What do these mostly inconclusive clues amount to? They’re a collection of names and possibilities to keep in mind as I enter the next phase of my research at the Whittier Museum and Huntington Library archives: Strong’s handwritten correspondence. I hope to be able to honor and name some of the multitudes whose labor made Strong’s accomplishments possible.

Photo of envelope by author. From the Papers of Harriet Williams Russell Strong, 1815-1939 (bulk 1860-1896). Huntington Library, Art Collections & Botanical Gardens.

Erin Fletcher Singley works in the History Room of the Whittier Public Library. Her biography of Harriet Russell Strong will be published by The History Press in 2018.

Sources

Article. (February 18, 1912.) Los Angeles Examiner. Box 18, folder of clippings, Harriet Williams Russell Strong Papers, Huntington Library, San Marino, California.

Bushnell, Horace (1898). The age of the homespun. New England Magazine. Volume 17.

Harriet W. R. Strong v. E. J. Baldwin. (1908). California Supreme Court. L.A. No. 891. Works & Lee, Attorneys for Appellants. G. W. Root, Clerk. Box 3, Harriet Strong Archive, Whittier Museum.

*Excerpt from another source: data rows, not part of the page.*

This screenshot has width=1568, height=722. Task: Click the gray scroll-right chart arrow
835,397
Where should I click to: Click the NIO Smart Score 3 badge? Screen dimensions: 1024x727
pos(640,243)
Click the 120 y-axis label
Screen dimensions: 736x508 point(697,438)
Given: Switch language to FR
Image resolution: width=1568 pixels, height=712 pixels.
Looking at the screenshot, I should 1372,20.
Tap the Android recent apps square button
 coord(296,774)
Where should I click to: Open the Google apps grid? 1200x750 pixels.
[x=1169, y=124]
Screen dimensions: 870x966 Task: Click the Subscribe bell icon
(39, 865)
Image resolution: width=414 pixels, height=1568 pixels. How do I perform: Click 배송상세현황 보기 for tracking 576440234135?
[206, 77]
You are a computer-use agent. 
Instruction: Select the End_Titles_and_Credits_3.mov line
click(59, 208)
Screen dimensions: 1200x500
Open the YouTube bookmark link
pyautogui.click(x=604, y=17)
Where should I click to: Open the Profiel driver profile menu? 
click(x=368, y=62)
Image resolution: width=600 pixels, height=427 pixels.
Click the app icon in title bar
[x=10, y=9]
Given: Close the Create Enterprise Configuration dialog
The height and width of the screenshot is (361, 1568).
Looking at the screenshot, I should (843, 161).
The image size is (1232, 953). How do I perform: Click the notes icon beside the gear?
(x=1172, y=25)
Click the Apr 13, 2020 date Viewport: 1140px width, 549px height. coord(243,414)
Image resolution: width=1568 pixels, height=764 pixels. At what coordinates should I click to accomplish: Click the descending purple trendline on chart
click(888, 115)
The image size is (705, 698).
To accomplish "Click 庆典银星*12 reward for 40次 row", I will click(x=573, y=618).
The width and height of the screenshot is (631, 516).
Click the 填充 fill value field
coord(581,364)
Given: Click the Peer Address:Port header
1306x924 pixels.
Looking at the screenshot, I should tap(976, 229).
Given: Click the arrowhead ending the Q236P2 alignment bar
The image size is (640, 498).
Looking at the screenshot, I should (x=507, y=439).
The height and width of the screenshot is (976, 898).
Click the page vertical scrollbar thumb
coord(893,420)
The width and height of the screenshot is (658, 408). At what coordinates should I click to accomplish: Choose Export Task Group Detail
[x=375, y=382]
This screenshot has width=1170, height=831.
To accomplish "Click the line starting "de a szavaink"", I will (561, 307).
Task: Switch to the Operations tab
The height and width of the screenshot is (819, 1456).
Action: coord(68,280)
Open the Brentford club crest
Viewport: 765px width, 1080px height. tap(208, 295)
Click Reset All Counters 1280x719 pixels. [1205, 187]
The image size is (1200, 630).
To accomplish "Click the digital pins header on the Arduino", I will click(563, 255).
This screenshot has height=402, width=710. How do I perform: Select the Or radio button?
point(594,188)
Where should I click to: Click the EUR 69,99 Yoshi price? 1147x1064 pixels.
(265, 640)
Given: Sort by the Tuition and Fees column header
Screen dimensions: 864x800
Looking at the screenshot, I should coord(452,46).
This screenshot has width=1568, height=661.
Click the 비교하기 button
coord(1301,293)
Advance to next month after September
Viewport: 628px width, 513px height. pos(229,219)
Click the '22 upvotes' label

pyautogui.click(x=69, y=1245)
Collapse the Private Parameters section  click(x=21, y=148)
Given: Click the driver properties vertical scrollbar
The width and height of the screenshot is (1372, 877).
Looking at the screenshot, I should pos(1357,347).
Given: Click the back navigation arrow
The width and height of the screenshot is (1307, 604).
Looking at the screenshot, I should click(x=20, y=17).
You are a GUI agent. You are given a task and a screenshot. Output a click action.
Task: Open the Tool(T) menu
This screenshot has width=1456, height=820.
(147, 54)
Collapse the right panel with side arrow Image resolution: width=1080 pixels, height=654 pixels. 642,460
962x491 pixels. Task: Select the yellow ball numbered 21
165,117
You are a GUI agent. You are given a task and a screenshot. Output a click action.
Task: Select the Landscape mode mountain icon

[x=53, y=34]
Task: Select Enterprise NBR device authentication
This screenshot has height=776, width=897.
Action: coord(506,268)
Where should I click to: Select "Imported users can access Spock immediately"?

Lund, H. H. (March 22, 1913). A successful California ranch woman. The California Outlook.

New emblem of the Republican Party. (June 28, 1896). Chicago Sunday Times-Herald.

O’Toole, Garson. (November 3, 2012). “Well-Behaved Women Seldom Make History”. Quote Investigator. http://quoteinvestigator.com/2012/11/03/well-behaved-women/

Orange County California Genealogical Society. (1980). Tombstone Inscriptions, Vol. IV: Whittier, California.

Polk, R.L. & Co. (1903). Whittier City Directory.

Raising pampas plumes. (September 2, 1892, morning ed.). San Francisco Examiner.

A Woman’s Brains: They Have Made Her Rich and Famous.  San Francisco Call. November 20, 1892. Box 18, folder of clippings, Harriet Williams Russell Strong Papers, Huntington Library, San Marino, California.

Smith, Bertha H. (1911). “What Women Are Doing in the West”. Sunset v. 26  p415.